Wellfleet is a village in Lincoln County, Nebraska, United States. It is part of the North Platte, Nebraska Micropolitan Statistical Area. As of the 2020 census, Wellfleet had a population of 72.
==History==
Wellfleet was platted circa 1887 when the railroad was extended to that point. It was named after the town of Wellfleet, Massachusetts.

==Geography==
According to the United States Census Bureau, the village has a total area of 0.27 sqmi, all land.

==Demographics==

Historical population
| Census | Pop. | Note | %± |
| 1930 | 178 |  | — |
| 1940 | 111 |  | −37.6% |
| 1950 | 93 |  | −16.2% |
| 1960 | 67 |  | −28.0% |
| 1970 | 51 |  | −23.9% |
| 1980 | 83 |  | 62.7% |
| 1990 | 63 |  | −24.1% |
| 2000 | 76 |  | 20.6% |
| 2010 | 78 |  | 2.6% |
| 2020 | 72 |  | −7.7% |
U.S. Decennial Census

===2010 census===
As of the census of 2010, there were 78 people, 30 households, and 24 families residing in the village. The population density was 288.9 PD/sqmi. There were 38 housing units at an average density of 140.7 /sqmi. The racial makeup of the village was 76.9% White, 1.3% African American, 5.1% Asian, 7.7% from other races, and 9.0% from two or more races. Hispanic or Latino of any race were 10.3% of the population.

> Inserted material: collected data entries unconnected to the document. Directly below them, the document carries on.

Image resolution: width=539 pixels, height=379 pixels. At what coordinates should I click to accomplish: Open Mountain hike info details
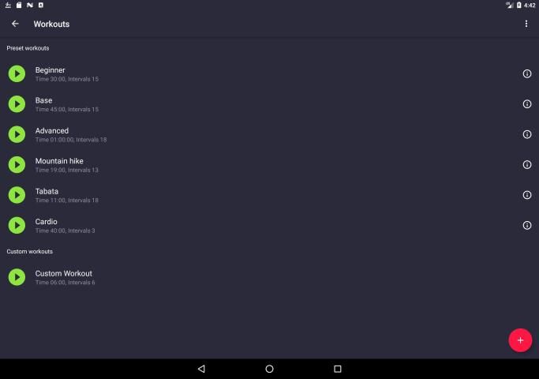click(527, 165)
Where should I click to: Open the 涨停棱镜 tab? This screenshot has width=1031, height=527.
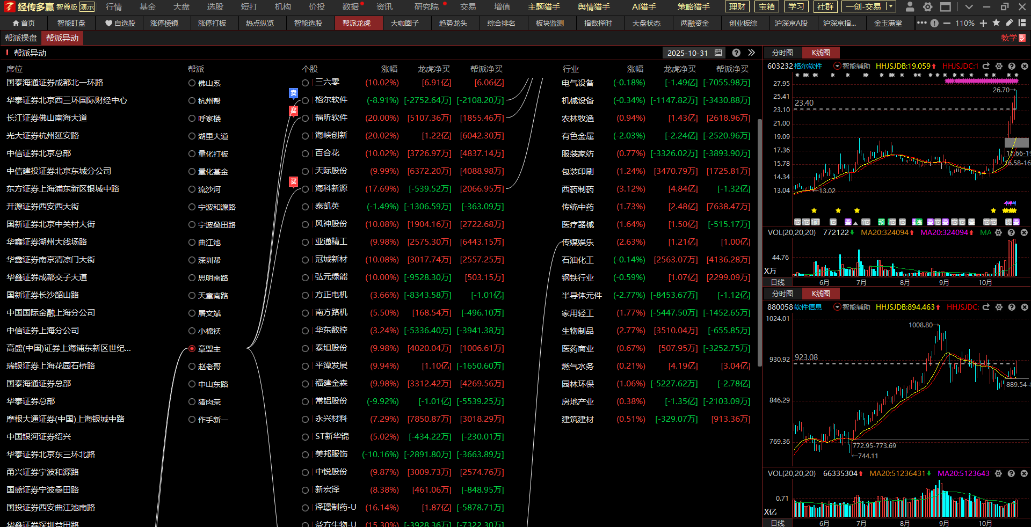[164, 23]
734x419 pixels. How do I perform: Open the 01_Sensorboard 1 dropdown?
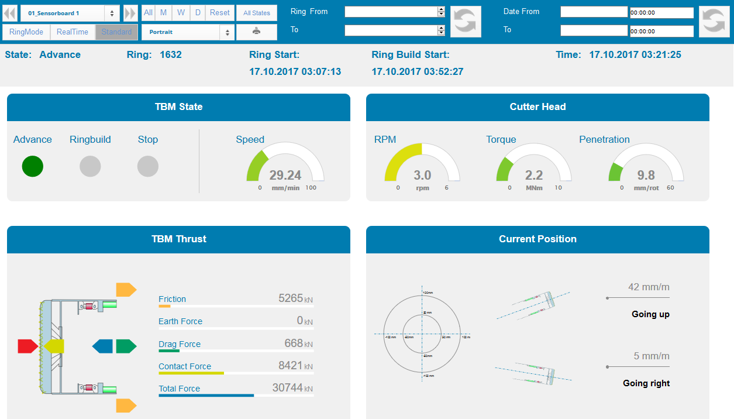pos(70,13)
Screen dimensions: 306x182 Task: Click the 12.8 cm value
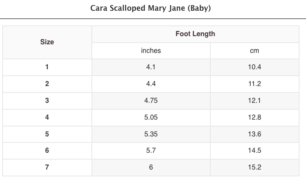pos(254,117)
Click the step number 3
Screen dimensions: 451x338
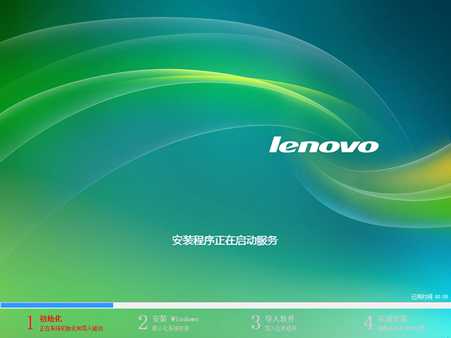pos(256,323)
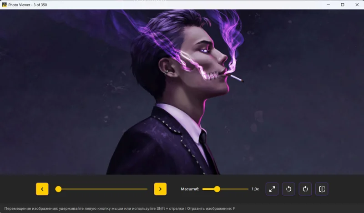Toggle fullscreen with the expand arrows icon
Screen dimensions: 364x213
[x=272, y=189]
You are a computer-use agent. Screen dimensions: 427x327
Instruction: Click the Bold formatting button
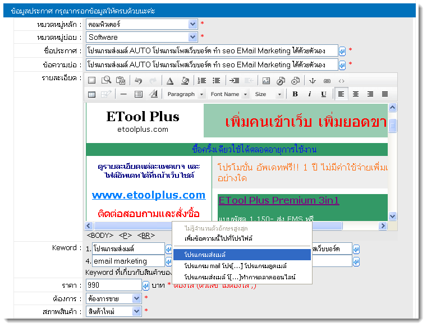(295, 94)
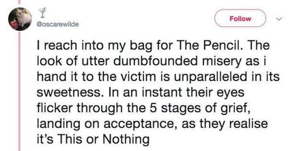Image resolution: width=288 pixels, height=151 pixels.
Task: Click the pink thread line
Action: click(x=19, y=91)
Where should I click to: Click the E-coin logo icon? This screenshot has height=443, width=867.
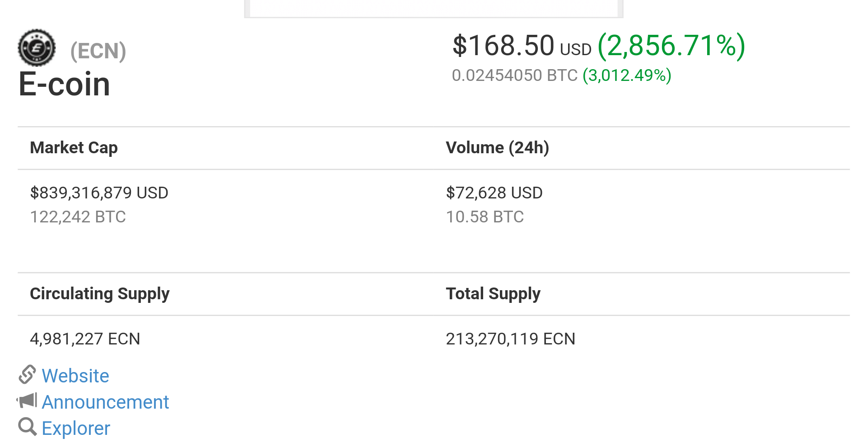[x=37, y=47]
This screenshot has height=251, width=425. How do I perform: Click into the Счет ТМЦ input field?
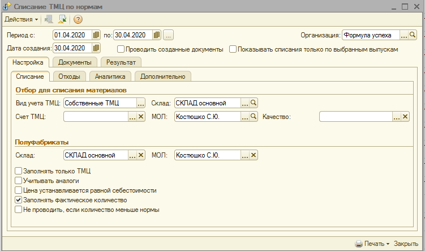click(x=96, y=117)
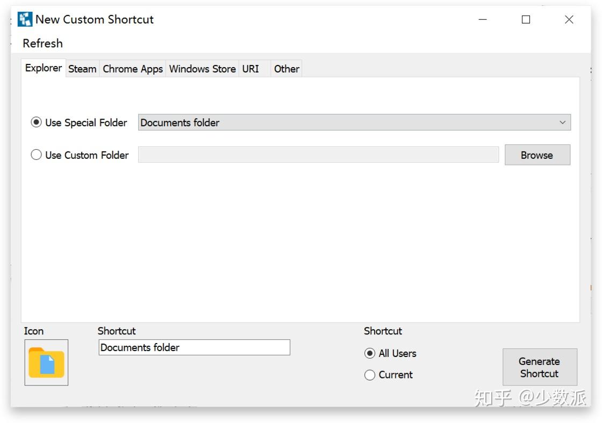This screenshot has width=602, height=423.
Task: Maximize the New Custom Shortcut window
Action: tap(526, 19)
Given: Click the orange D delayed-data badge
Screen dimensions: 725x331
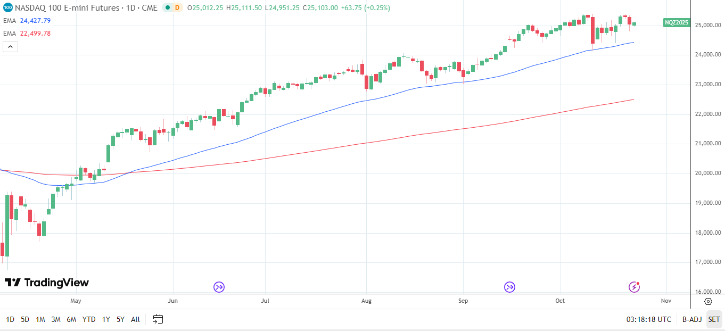Looking at the screenshot, I should click(177, 8).
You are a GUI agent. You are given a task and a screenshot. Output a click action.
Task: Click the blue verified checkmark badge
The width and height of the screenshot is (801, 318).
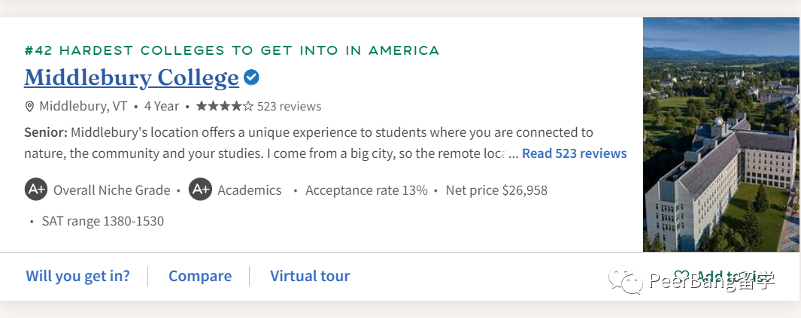tap(252, 77)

There were 30 households, of which 30.0% had children under the age of 18 living with them, 63.3% were married couples living together, 10.0% had a female householder with no husband present, 6.7% had a male householder with no wife present, and 20.0% were non-families. 20.0% of all households were made up of individuals, and 10% had someone living alone who was 65 years of age or older. The average household size was 2.60 and the average family size was 2.88.

The median age in the village was 50.5 years. 25.6% of residents were under the age of 18; 3.8% were between the ages of 18 and 24; 11.6% were from 25 to 44; 47.4% were from 45 to 64; and 11.5% were 65 years of age or older. The gender makeup of the village was 48.7% male and 51.3% female.

===2000 census===
As of the census of 2000, there were 76 people, 27 households, and 18 families residing in the village. The population density was 272.6 PD/sqmi. There were 32 housing units at an average density of 114.8 /sqmi. The racial makeup of the village was 92.11% White, and 7.89% from two or more races. Hispanic or Latino of any race were 6.58% of the population.

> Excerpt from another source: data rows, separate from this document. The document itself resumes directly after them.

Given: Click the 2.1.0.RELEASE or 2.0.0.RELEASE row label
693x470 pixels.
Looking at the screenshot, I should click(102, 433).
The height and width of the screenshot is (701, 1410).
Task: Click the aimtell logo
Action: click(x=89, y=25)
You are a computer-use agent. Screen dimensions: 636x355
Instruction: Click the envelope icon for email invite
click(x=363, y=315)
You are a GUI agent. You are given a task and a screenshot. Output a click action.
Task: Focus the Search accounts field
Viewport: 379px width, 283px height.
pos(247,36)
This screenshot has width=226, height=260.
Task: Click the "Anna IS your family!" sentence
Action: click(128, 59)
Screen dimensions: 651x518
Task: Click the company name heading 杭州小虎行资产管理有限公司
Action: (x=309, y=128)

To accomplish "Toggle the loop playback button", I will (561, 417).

There were 27 households, out of which 40.7% had children under the age of 18 living with them, 63.0% were married couples living together, 3.7% had a female householder with no husband present, and 33.3% were non-families. 18.5% of all households were made up of individuals, and 11.1% had someone living alone who was 65 years of age or older. The average household size was 2.81 and the average family size was 3.44.

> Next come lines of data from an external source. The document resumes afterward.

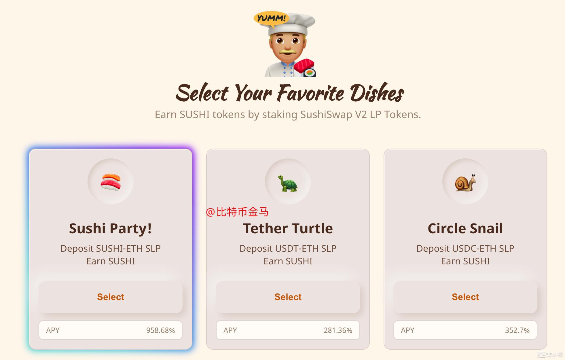Click the green turtle icon

click(288, 183)
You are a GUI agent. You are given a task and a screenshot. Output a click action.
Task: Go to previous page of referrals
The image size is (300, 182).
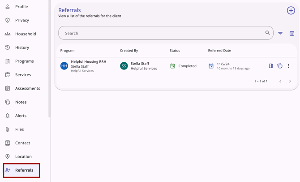point(280,81)
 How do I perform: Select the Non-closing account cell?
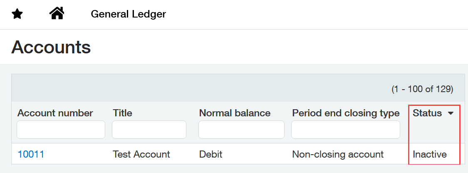337,154
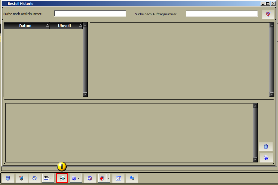The height and width of the screenshot is (185, 278).
Task: Sort by the Uhrzeit column header
Action: 66,26
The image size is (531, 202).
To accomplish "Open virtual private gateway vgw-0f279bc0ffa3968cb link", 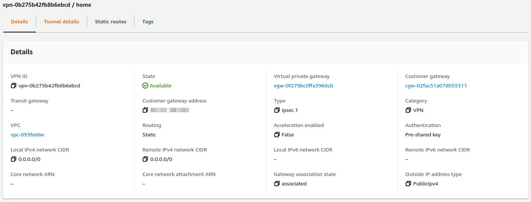I will pyautogui.click(x=303, y=86).
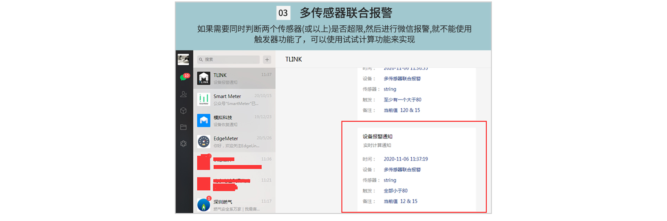Image resolution: width=667 pixels, height=221 pixels.
Task: Click the profile avatar in the sidebar
Action: pyautogui.click(x=183, y=59)
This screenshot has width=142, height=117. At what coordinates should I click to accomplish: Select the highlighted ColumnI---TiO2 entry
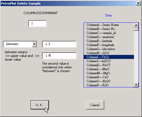pyautogui.click(x=109, y=57)
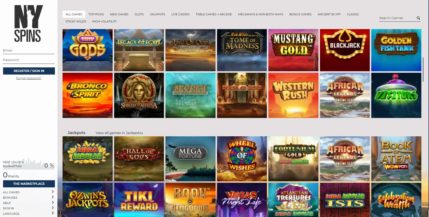Open the Tiny Gods game tile

(87, 50)
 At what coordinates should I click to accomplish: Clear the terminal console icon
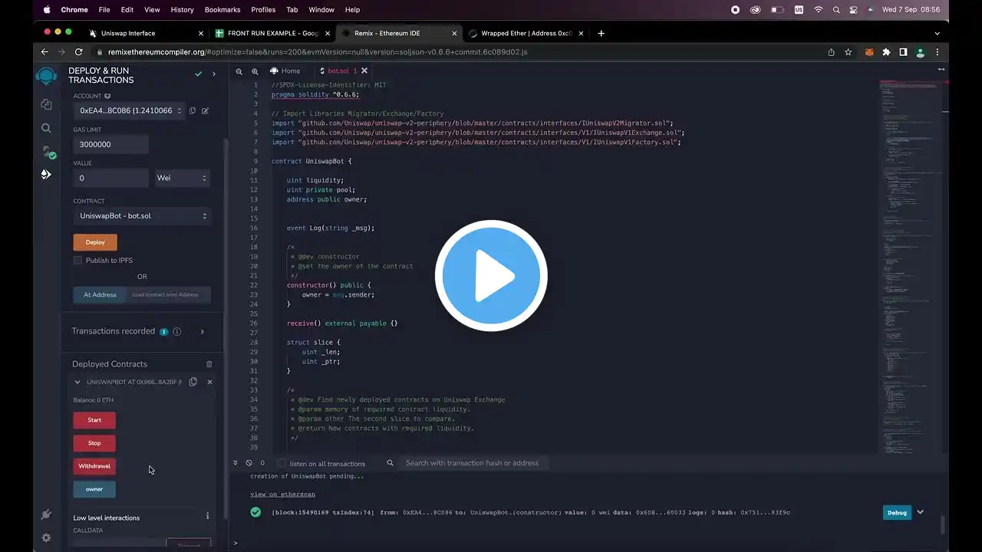click(x=249, y=463)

In the village, the population was spread out, with 30.3% under the age of 18, 11.8% from 18 to 24, 18.4% from 25 to 44, 30.3% from 45 to 64, and 9.2% who were 65 years of age or older. The median age was 38 years. For every 100 females, there were 111.1 males. For every 100 females age 18 and over, there were 96.3 males.

As of 2000 the median income for a household in the village was $32,500, and the median income for a family was $48,750. Males had a median income of $29,167 versus $12,500 for females. The per capita income for the village was $13,011. There were 15.4% of families and 15.4% of the population living below the poverty line, including no under eighteens and 77.8% of those over 64.